### TEXTAUSZUG

☆ ☆ ☆ ☆ ☆

Bratwurst grillen für den Frieden

Wenn sogar die linksalternative Tageszeitung TAZ von den grotesken sogenannten „Ostermärschen“ langsam die Nase voll hat, dann sollten wir zumindest das ernstnehmen. Israel ist an allem schuld, so kann man zusammenfassen, was die pazifistisch gesinnten Apo-Opas in diesem Jahr zum Besten geben. Der Aufruf zu den Ostermärschen 2017 enthält – so die TAZ – „eine ziemlich hässliche und stinkende Pflanze: ein scheinbar unausrottbares Zerrbild von Israel und dessen Dämonisierung“. Das kann man so sagen.

Die einige Demokratie im Nahen Osten wird zusammen mit Türkei, Saudi-Arabien und Katar als „autoritäres und reaktionäres Regime“ bezeichnet. Den Terrorexporteur Iran und das Folter- und Giftgas-Paradies Syrien erwähnt man dagegen überhaupt nicht.

☆ ☆ ☆ ☆ ☆

### ZU BEARBEITENDE AUFGABEN
• A. Entscheiden Sie für jede Aussage mit Ja oder Nein, ob sie dem Textauszug entspricht, und zitieren Sie die ausschlaggebenden Worte wörtlich: (i) Die TAZ wird als linksalternative Tageszeitung bezeichnet. (ii) Der Aufruf bezeichnet den Iran als autoritäres Regime. (iii) Der Aufruf bezieht sich auf die Ostermärsche des Jahres 2016.
• B. Nennen Sie sämtliche Staaten, die im Textauszug namentlich vorkommen.
• C. Schreiben Sie den Abschnitt des Textauszugs, der mit den Worten „Die einige Demokratie“ beginnt und mit „dagegen überhaupt nicht.“ endet, erneut ab und ersetzen Sie darin „erwähnt“ durch „nennt“.
Für die Bearbeitung wird die Auflistung nicht benötigt.

### BEREITGESTELLTES MATERIAL
☆ ☆ ☆ ☆ ☆

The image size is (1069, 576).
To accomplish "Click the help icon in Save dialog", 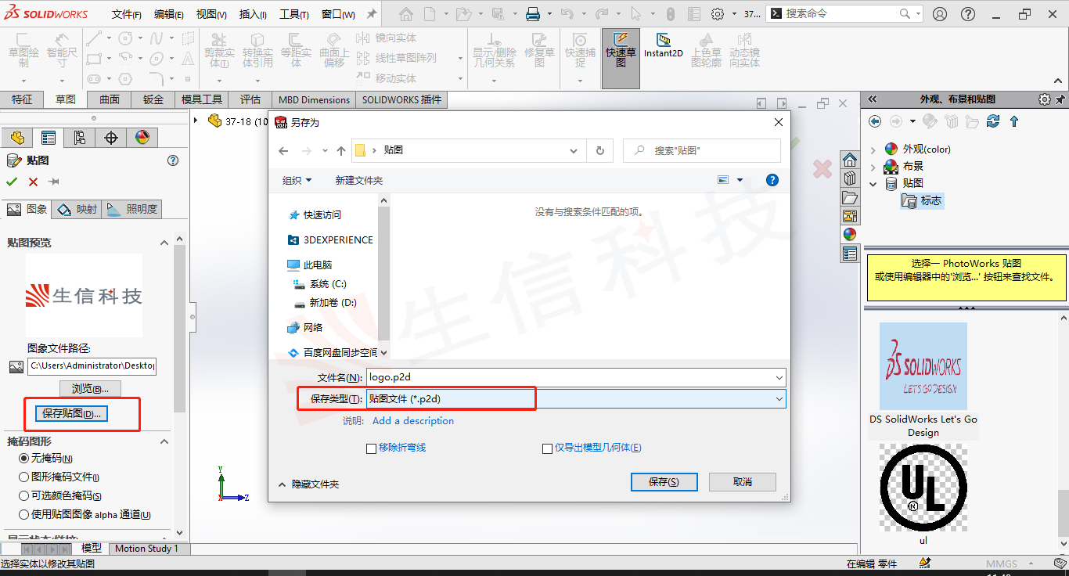I will tap(772, 180).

☆ ☆ ☆ ☆ ☆

### LÖSUNGEN
• A.
(i) Ja – „die linksalternative Tageszeitung TAZ“
(ii) Nein – „Den Terrorexporteur Iran und das Folter- und Giftgas-Paradies Syrien erwähnt man dagegen überhaupt nicht.“
(iii) Nein – „Der Aufruf zu den Ostermärschen 2017“

• B. Israel, Türkei, Saudi-Arabien, Katar, Iran, Syrien

• C.
Die einige Demokratie im Nahen Osten wird zusammen mit Türkei, Saudi-Arabien und Katar als „autoritäres und reaktionäres Regime“ bezeichnet. Den Terrorexporteur Iran und das Folter- und Giftgas-Paradies Syrien nennt man dagegen überhaupt nicht.